__YOUR GOAL__: Could you output each line below precisely as it stands, without the images?

INPUT DATA: Begin

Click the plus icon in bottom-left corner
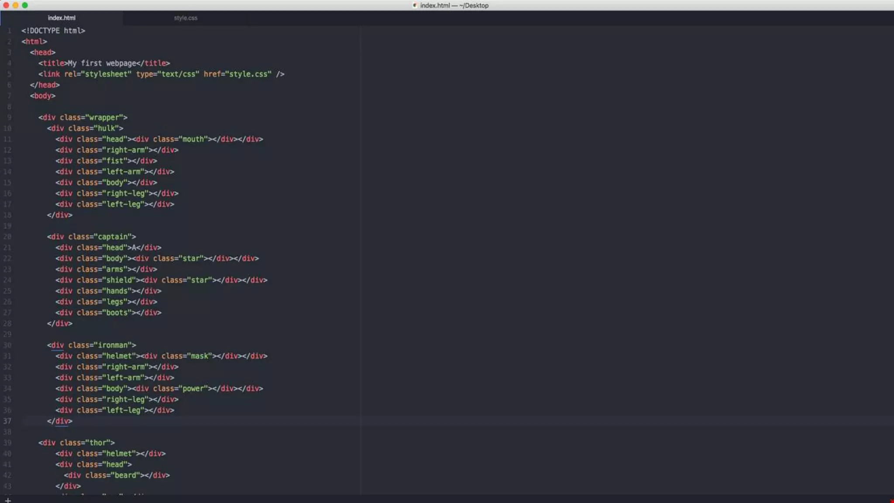894x503 pixels. 7,500
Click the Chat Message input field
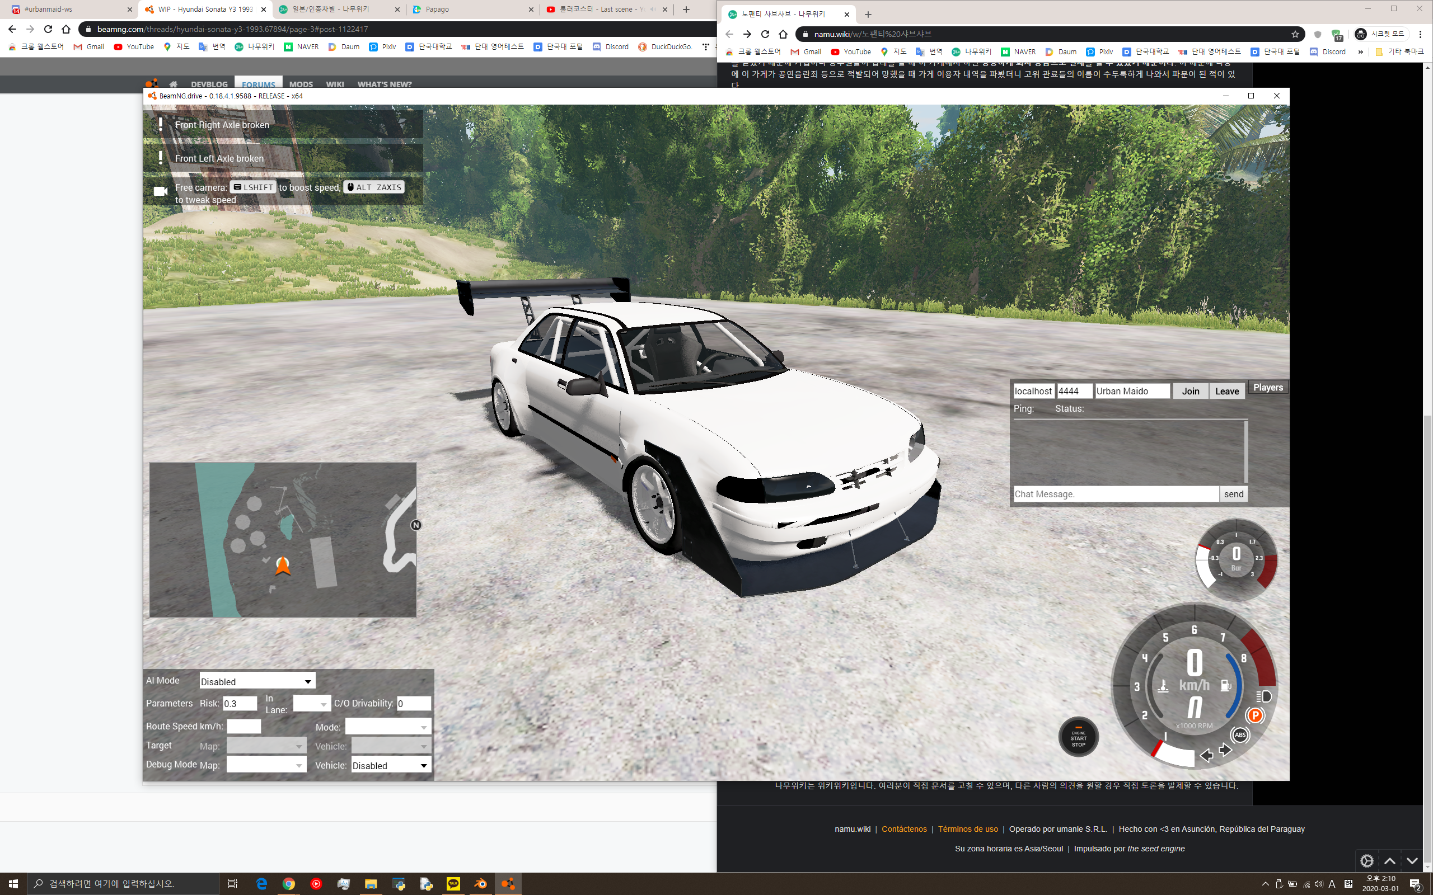 coord(1115,494)
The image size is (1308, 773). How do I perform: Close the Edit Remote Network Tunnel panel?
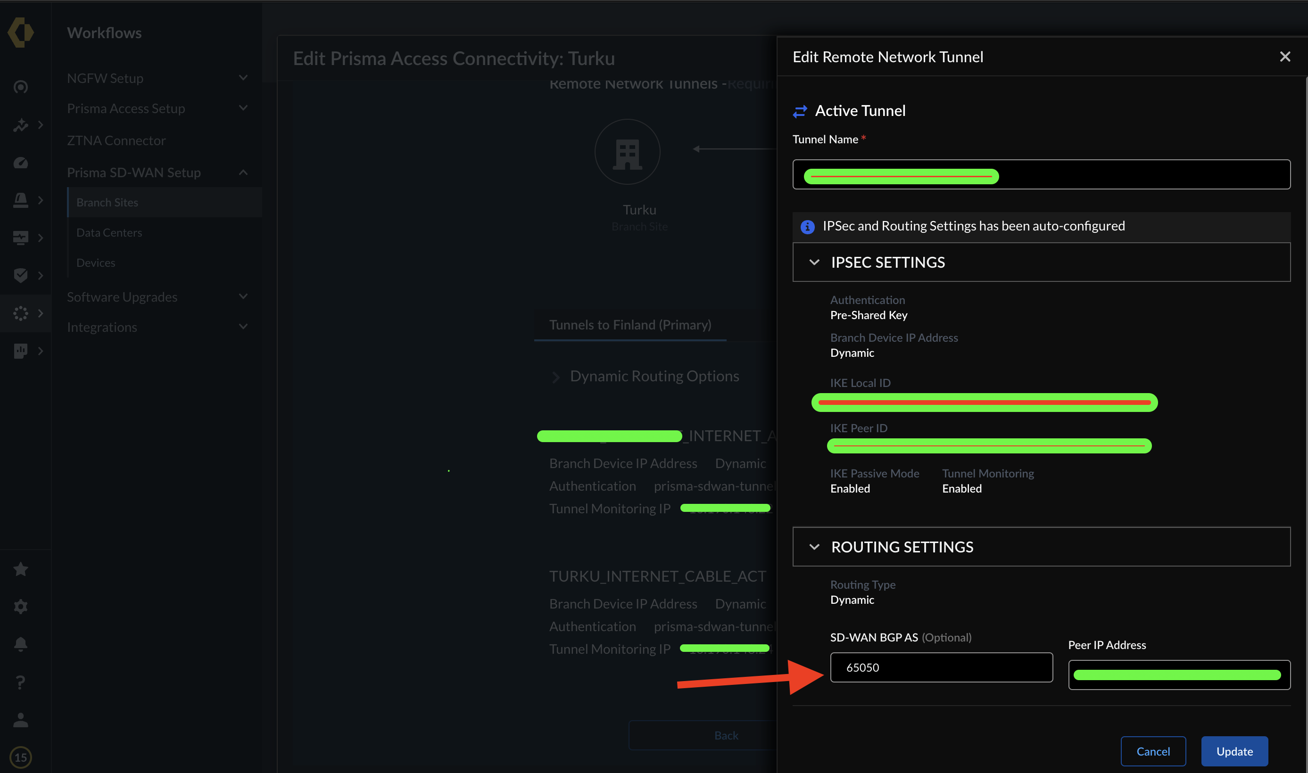tap(1285, 57)
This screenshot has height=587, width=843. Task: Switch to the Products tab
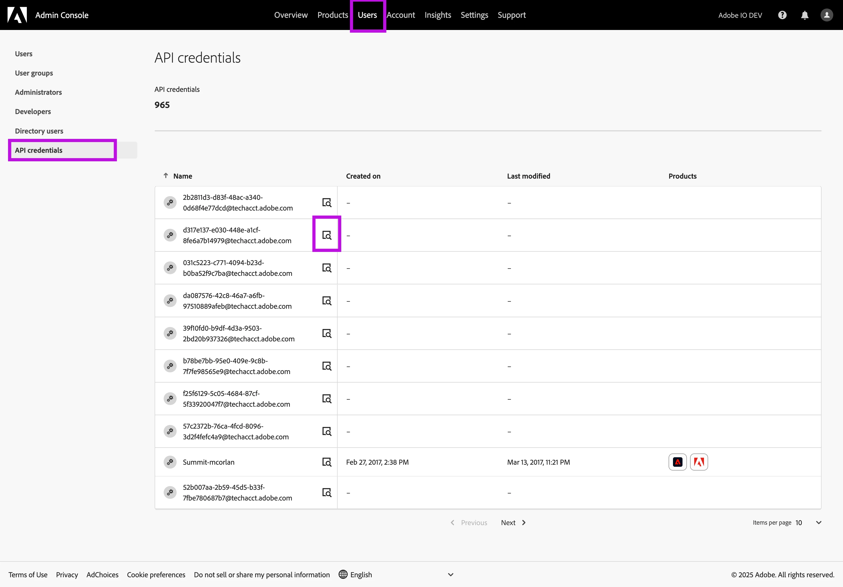click(332, 15)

INPUT DATA: End

__EXERCISE ANSWER__:
Click the plus icon in bottom-left corner
894x503 pixels. 7,500
Click the Chat Message input field
 coord(1115,494)
The image size is (1308, 773). How do I perform: Close the Edit Remote Network Tunnel panel?
tap(1285, 57)
This screenshot has height=587, width=843. Task: Switch to the Products tab
click(332, 15)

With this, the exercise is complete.